Aim of the task - Everything in the records should be repeated exactly, down to the last character.

Records supplied -
- Opening Delimiter -

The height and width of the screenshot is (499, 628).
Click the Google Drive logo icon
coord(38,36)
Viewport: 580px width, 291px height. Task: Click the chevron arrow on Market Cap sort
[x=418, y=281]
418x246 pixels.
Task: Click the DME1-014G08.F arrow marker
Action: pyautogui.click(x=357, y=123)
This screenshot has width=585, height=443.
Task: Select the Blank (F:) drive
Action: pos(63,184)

- Closing Delimiter -

Response to this exercise -
The height and width of the screenshot is (499, 628).
Click the Google Drive logo icon
coord(38,36)
Viewport: 580px width, 291px height. Task: Click the chevron arrow on Market Cap sort
[x=418, y=281]
418x246 pixels.
Task: Click the DME1-014G08.F arrow marker
Action: pyautogui.click(x=357, y=123)
This screenshot has width=585, height=443.
Task: Select the Blank (F:) drive
Action: pos(63,184)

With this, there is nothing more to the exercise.